X
Home & Office

BodyTechnic: New funding for brain implants

Two months after American scientists stunned the scientific community by announcing they had developed brain implants to control computers by thought, new funding is now being used for one more patient.
Written by Jane Wakefield, Contributor

The implants, hoped to one day allow paralysis victims to operate artificial limbs, are made of cone shaped glass and contain an electrode that picks up impulses from the nerve endings. Before they are implanted, the cones are coated with chemicals - taken from tissue inside the patients' own knees - to encourage nerve growth. The implants are then placed in the brain's motor cortex - which controls body movement - and over the course of the next few months the chemicals encourage nerve cells to grow and attach to the electrodes.

A transmitter just inside the skull picks up signals from the cones and translates these into cursor commands on the computer. Using the cursor the patient is able to communicate by pointing at different icons. So far only two patients have received the implants - a woman with Lou Gehrig's disease (a fatal neuromuscular disease) who has since died of her illness and a 57-year-old man who is almost paralysed by a stroke.

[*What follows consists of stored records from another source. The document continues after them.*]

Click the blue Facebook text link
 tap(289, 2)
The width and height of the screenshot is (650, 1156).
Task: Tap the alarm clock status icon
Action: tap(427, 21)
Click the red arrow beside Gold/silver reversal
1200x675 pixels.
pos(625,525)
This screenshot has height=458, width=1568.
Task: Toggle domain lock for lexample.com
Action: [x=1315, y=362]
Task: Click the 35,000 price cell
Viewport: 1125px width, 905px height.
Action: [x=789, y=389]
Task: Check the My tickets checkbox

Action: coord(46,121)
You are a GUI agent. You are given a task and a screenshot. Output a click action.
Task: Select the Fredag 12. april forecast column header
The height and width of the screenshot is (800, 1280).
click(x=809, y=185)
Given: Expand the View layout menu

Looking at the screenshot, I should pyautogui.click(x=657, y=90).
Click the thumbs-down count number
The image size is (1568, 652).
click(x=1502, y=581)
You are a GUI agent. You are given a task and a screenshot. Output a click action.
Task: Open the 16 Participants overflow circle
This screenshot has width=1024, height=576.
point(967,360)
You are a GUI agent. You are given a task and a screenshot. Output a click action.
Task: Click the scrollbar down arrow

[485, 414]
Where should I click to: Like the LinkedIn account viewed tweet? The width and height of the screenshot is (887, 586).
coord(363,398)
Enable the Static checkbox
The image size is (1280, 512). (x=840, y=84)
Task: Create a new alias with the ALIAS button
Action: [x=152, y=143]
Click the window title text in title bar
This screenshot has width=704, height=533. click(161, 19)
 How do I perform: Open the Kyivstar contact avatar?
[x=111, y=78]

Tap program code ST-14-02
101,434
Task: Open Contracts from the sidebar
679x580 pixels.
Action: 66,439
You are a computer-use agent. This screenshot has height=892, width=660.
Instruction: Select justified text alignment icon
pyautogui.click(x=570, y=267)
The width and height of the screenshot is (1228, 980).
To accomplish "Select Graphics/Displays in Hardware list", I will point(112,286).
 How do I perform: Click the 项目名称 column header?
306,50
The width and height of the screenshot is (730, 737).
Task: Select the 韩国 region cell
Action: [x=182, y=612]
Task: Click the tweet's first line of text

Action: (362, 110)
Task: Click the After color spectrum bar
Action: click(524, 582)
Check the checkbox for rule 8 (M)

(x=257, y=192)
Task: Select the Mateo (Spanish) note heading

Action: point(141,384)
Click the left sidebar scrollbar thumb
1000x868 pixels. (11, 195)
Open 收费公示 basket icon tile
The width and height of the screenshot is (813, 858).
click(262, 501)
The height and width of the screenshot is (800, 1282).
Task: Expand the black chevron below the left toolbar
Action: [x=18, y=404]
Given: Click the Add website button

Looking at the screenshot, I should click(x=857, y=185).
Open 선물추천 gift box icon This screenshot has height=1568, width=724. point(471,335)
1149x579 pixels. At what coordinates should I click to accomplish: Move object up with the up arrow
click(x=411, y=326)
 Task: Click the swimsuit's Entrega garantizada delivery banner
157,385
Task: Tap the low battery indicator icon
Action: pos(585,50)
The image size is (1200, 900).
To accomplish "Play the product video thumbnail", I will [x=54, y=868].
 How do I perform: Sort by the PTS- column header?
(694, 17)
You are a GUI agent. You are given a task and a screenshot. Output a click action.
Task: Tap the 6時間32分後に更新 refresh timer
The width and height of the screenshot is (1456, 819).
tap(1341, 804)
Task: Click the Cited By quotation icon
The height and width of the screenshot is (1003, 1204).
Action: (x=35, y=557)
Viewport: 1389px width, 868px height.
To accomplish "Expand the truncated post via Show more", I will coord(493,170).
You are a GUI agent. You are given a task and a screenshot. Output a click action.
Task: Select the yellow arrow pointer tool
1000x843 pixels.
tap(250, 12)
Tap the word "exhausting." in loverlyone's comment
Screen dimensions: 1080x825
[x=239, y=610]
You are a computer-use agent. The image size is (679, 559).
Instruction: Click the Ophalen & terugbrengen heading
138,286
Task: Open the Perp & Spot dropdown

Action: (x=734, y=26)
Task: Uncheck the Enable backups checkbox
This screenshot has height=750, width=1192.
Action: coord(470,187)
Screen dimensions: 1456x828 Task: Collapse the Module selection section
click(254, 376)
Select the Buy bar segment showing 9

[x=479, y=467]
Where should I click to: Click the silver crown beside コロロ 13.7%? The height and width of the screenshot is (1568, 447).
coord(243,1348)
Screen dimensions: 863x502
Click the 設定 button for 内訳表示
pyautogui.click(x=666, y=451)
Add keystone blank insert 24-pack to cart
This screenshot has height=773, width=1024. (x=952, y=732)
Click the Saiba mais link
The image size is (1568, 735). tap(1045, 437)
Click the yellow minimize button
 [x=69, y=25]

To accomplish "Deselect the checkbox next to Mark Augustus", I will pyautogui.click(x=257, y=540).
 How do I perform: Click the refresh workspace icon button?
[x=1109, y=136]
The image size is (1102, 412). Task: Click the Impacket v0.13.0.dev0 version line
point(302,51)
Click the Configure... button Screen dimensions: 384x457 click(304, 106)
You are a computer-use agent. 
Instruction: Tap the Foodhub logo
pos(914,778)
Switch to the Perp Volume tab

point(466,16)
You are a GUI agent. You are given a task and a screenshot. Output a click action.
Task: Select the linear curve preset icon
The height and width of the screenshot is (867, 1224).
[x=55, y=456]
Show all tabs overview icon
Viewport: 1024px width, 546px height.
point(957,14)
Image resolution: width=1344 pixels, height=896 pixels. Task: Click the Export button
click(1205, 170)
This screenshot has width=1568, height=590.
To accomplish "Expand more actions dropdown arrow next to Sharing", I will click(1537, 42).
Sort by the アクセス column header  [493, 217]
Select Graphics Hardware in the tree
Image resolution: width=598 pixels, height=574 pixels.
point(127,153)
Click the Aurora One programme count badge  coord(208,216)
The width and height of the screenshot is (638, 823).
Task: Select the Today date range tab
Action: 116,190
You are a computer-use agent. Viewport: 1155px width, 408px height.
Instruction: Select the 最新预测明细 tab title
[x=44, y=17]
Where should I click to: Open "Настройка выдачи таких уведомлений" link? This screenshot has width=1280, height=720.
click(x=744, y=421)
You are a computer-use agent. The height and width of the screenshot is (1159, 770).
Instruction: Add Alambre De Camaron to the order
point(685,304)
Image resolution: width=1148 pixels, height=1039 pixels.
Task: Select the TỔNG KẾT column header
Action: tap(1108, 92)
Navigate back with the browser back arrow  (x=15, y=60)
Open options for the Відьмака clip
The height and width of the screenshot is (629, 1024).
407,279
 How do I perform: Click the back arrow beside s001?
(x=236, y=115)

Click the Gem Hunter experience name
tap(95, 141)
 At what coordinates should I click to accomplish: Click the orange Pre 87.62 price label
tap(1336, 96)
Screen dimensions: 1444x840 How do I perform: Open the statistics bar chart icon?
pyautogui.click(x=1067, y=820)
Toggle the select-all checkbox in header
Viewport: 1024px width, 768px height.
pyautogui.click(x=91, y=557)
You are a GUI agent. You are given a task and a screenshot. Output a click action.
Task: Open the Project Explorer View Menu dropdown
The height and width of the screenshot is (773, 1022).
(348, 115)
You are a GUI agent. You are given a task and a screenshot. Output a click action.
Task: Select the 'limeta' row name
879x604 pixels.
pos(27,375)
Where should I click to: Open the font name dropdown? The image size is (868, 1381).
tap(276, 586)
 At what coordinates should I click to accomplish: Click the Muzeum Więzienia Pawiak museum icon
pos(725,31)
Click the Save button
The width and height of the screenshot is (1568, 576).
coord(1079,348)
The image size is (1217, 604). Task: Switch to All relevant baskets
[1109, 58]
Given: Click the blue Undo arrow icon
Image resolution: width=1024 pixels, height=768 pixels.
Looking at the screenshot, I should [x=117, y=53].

By listening to a buzzer that became louder if they were thinking along the right lines, the patients were trained to use the implants to activate simple computer voice phrases such as: "I'm thirsty." Although the research is still at an early stage, the new funding will help one more patient who has yet to be named.

"It will be several years before we see a practical application, but the hope is that in the future it will enable paralysed patients to move limbs" a spokeswoman at Emory University claimed.